Plus d'une tonne d'obus retrouvés sur une plage landaise
Photo: Capture vidéo Sud-Ouest

Messanges, commune des Landes. Une petite station balnéaire caractérisée comme beaucoup d'autres de la région par son immense étendue de sable fin, appréciée par les enfants et les surfeurs. Et manifestement aussi par la Wehrmacht en son temps. En ce mois d'octobre 2020, les vieilles munitions apparaissent sur le territoire communal comme les champignons après la pluie.

La dernière découverte en date remonte au 8 octobre 2020. Pas moins de 80 obus ont en effet été mis au jour, pour un poids de 600 kg. Ceux-ci ont été découverts à proximité d'une ancienne batterie d'artillerie allemande. Une semaine auparavant, trois obus avaient déjà été découverts sur la plage de Messanges par des promeneurs. Les démineurs sont intervenus et ont découvert au total pas moins de 500 kg d'obus répartis dans 5 alvéoles ainsi que plusieurs caisses de mines antichars ! Cette découverte a entraîné la fermeture par arrêté municipal pendant plusieurs jours de 800 mètres de plages pour une fouille complémentaire qui a manifestement été fructueuse.

Lors d'une telle découverte, les démineurs ont le choix entre déplacer les explosifs vers un site adéquat pour leur destruction, ou bien de les détruire sur place. Comme il est hors de question de déplacer une telle quantité de munitions, les démineurs les ont fait exploser sur place.

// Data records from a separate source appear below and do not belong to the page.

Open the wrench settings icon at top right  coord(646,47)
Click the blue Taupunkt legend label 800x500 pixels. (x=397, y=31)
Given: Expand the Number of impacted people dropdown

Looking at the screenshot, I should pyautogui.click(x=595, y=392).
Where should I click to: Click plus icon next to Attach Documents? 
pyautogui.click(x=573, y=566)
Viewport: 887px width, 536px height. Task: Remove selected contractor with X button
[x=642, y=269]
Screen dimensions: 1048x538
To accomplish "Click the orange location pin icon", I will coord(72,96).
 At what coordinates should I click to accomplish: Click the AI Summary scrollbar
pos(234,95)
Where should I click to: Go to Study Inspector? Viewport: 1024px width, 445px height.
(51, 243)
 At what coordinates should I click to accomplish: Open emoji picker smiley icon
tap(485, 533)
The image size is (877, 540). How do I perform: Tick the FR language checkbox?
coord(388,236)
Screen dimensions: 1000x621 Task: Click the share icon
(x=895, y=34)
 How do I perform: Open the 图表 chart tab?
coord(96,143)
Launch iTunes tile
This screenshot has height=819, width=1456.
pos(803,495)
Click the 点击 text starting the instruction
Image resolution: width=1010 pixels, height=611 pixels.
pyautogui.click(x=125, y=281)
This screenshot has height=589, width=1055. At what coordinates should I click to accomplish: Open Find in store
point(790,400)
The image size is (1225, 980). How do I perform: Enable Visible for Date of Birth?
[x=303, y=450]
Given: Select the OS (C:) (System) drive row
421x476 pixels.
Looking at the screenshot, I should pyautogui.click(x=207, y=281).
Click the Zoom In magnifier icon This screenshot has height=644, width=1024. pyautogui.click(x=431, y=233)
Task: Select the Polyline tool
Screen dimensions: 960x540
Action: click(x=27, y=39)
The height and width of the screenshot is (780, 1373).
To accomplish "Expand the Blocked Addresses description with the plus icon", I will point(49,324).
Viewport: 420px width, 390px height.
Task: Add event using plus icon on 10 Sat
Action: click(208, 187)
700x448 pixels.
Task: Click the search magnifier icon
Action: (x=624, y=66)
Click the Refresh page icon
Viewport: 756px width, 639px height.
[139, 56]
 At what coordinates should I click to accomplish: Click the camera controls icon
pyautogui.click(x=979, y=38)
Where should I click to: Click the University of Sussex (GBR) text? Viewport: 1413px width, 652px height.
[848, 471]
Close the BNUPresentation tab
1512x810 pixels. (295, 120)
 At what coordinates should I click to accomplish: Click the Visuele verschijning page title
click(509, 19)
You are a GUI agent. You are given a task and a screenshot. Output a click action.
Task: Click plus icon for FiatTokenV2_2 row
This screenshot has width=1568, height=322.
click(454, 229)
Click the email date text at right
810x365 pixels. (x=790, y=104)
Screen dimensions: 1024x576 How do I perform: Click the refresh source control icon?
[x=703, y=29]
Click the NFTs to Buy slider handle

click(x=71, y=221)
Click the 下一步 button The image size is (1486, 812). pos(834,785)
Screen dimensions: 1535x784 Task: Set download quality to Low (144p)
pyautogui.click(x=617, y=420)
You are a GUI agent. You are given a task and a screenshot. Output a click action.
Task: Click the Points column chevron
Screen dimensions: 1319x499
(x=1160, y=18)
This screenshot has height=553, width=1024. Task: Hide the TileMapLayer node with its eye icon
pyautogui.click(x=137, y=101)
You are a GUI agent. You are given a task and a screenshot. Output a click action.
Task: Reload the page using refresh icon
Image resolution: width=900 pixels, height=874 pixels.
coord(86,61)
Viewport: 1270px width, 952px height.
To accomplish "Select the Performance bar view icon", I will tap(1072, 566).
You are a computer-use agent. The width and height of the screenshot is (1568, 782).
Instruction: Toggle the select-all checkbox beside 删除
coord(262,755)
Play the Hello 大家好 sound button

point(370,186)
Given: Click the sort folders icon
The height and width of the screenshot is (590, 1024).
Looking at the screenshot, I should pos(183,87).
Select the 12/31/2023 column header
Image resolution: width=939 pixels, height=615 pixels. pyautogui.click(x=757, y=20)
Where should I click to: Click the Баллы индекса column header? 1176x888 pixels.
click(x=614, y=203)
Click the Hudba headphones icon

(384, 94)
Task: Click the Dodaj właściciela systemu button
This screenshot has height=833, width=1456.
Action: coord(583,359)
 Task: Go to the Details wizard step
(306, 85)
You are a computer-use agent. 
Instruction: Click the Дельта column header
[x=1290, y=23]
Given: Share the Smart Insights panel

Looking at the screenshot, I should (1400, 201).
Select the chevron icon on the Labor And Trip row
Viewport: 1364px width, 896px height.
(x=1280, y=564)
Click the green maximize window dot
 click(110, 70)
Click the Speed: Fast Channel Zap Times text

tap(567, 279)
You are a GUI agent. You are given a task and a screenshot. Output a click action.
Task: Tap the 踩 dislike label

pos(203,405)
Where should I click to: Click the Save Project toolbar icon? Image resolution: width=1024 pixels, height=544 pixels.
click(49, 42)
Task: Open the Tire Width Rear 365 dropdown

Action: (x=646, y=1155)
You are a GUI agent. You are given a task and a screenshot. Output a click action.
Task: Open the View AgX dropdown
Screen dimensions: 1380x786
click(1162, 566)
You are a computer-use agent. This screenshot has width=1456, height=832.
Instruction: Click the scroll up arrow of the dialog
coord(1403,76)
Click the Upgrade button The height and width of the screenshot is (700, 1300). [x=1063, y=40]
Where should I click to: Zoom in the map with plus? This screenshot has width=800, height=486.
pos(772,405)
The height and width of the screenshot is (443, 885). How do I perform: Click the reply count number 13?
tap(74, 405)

Que font donc ces munitions à cet endroit ? Durant la Seconde Guerre Mondiale, les Allemands s'attendaient à un débarquement à l'ouest. Ils ont pour cela construit une ligne fortifiée, qui s'étendait de la Norvège à la frontière espagnole, et connue sous le nom de "Westwall" ou "Mur de l'Atlantique". Les secteurs les plus fournis étaient les plus exposés, à savoir le littoral, de la Normandie aux Pays-Bas.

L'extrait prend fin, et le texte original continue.